Cuando Chiara abrió los ojos brillaba el sol. Intenso y resplandeciente, el astro rey iluminaba los rincones más sucios de la habitación, las paredes amarillentas que lucían marcas donde una vez había habido carteles clavados, y los montones de trastos, zapatos viejos y ropa usada que se habían almacenado allí desde que la habitación se usaba como cuarto de invitados. Al igual que el resto de aquella casa, la vieja habitación de Maria Domenica reflejaba una gran dejadez. Aquel lugar se estaba desmoronando. Pepina y Erminio eran demasiado mayores para mantener la casa en buenas condiciones, y Rosaria carecía de la voluntad necesaria. Si había más hijos, pensó Chiara, debían de haberse marchado y haber formado sus propias familias, pues allí no había visto rastro de nadie más.
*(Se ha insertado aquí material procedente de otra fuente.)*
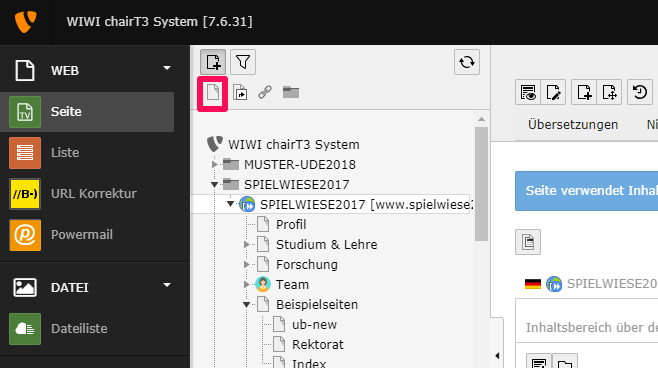This screenshot has width=658, height=368.
Task: Collapse the Beispielseiten tree node
Action: (247, 305)
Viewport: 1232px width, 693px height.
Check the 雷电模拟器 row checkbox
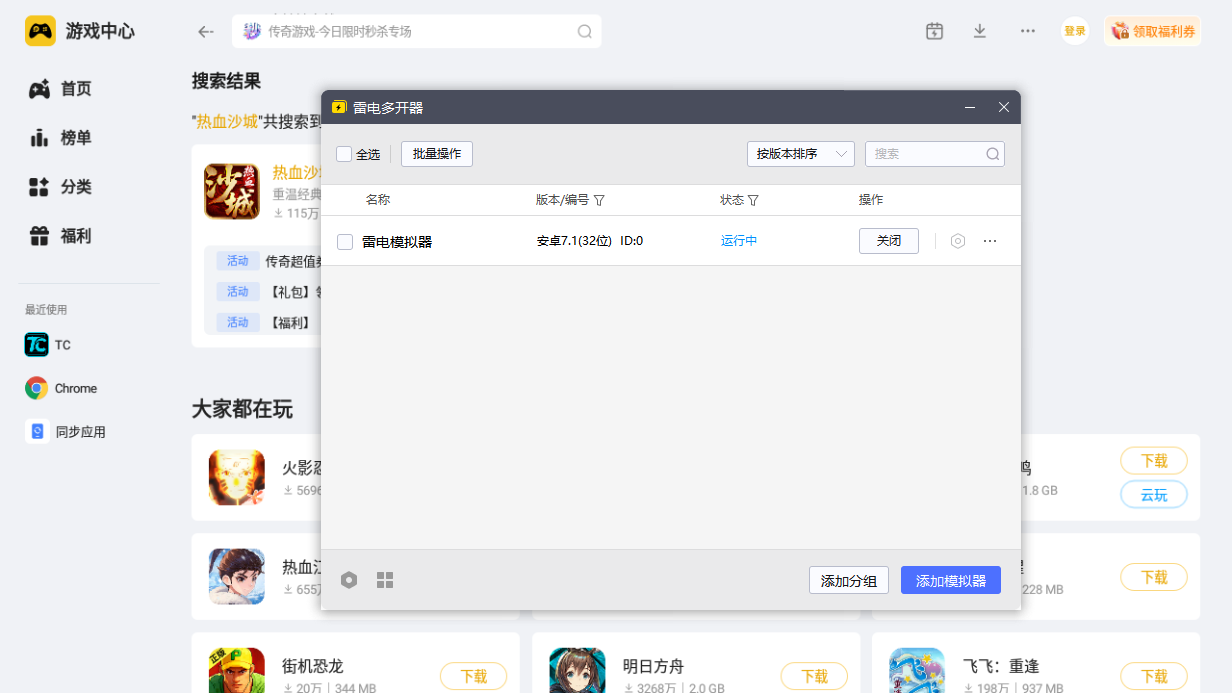tap(347, 240)
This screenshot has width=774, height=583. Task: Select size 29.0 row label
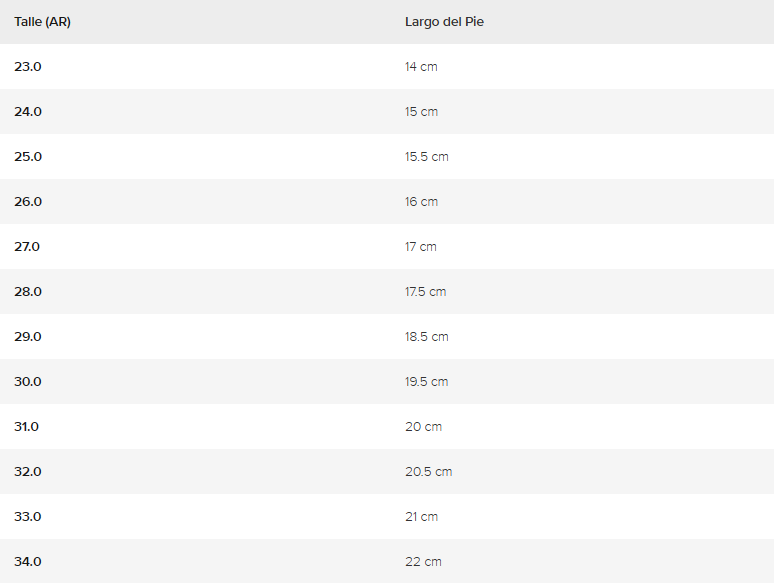(28, 337)
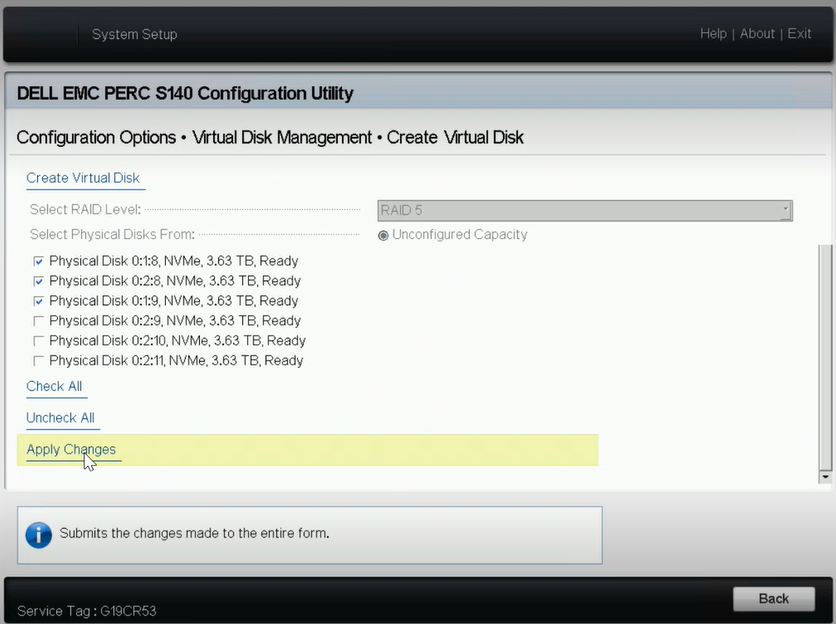This screenshot has width=836, height=624.
Task: Uncheck Physical Disk 0:1:8 checkbox
Action: [x=38, y=261]
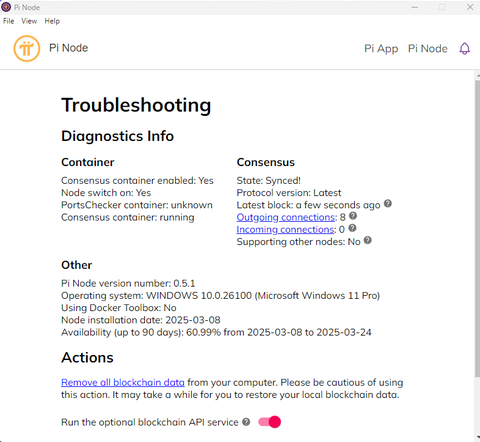Switch to the Pi Node header tab

point(428,49)
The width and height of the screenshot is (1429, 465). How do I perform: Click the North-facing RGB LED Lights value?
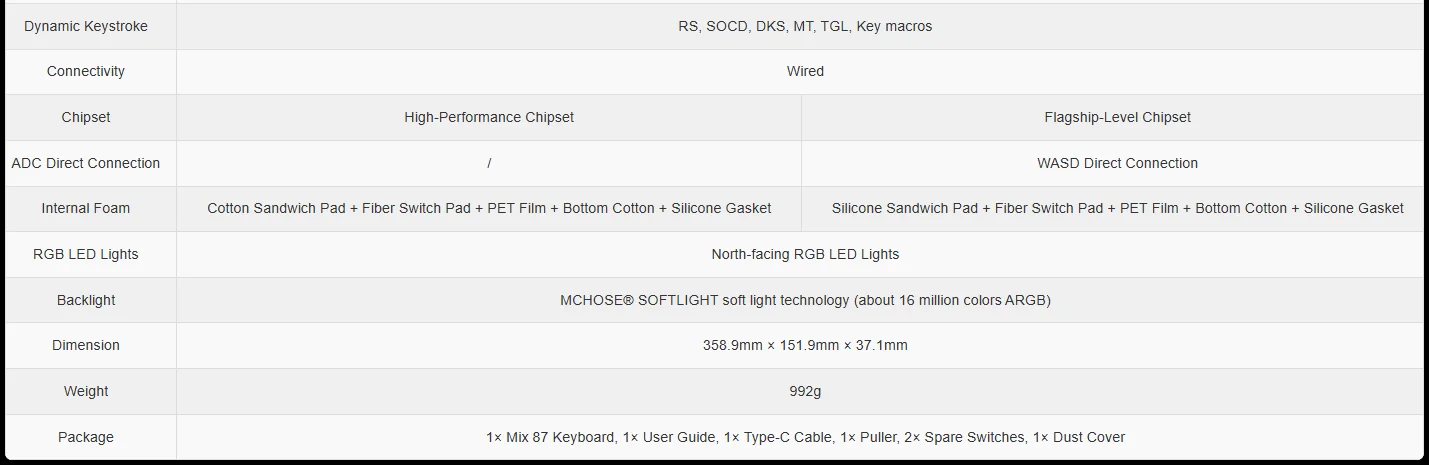coord(805,254)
Oyó el sonido de alguien que caminaba en la habitación de al lado; alguien viejo y lento, cuyos movimientos hacían pensar en una rutina bien ensayada. Chiara oyó cómo crujía la mesa de madera de pino de la cocina, como si algo estuviera ejerciendo presión sobre ella. Movida por la curiosidad, salió de la estrecha cama, se puso unos vaqueros y una camiseta y fue a investigar.
Pepina alzó la vista y sonrió al verla entrar en la cocina. El sol le daba en la cara, iluminando sin piedad su rostro arrugado.
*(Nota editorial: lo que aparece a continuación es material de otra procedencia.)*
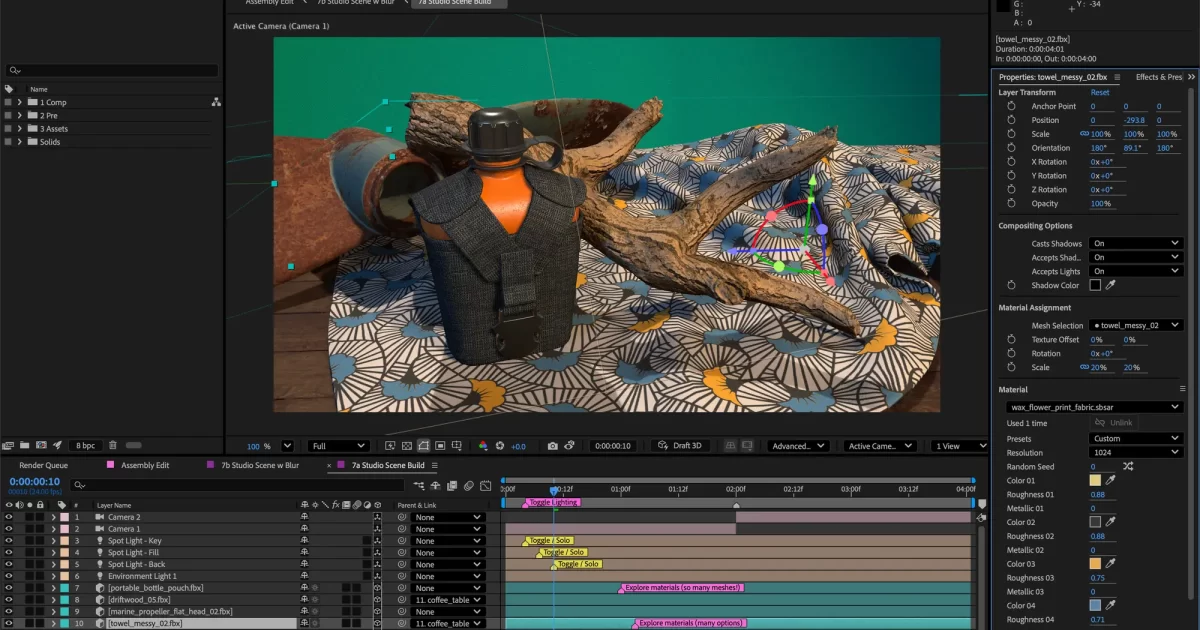Open the Render Queue tab
Screen dimensions: 1200x630
[x=43, y=465]
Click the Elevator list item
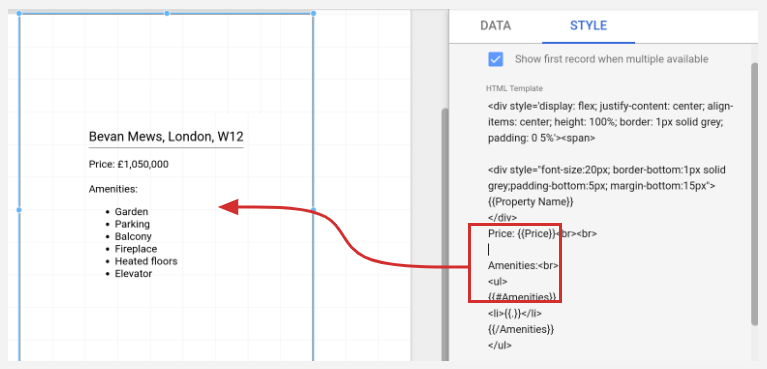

A Chiara le pareció que la anciana estaba cansada, pero aun así sus brazos mostraban vigor y sus manos parecían fuertes mientras, rítmicamente, trabajaba la masa sobre la mesa de la cocina.
—Il pane —explicó Pepina, y se apartó para dejar que Chiara la sustituyera en la elaboración del pan. En el viejo aparador de madera aún había un estante lleno de panes, pero era evidente que su abuela creía que iba a necesitar más, pues había colocado otro montón de harina gruesa en la mesa y había formado un hueco en el centro para echar levadura y agua templada.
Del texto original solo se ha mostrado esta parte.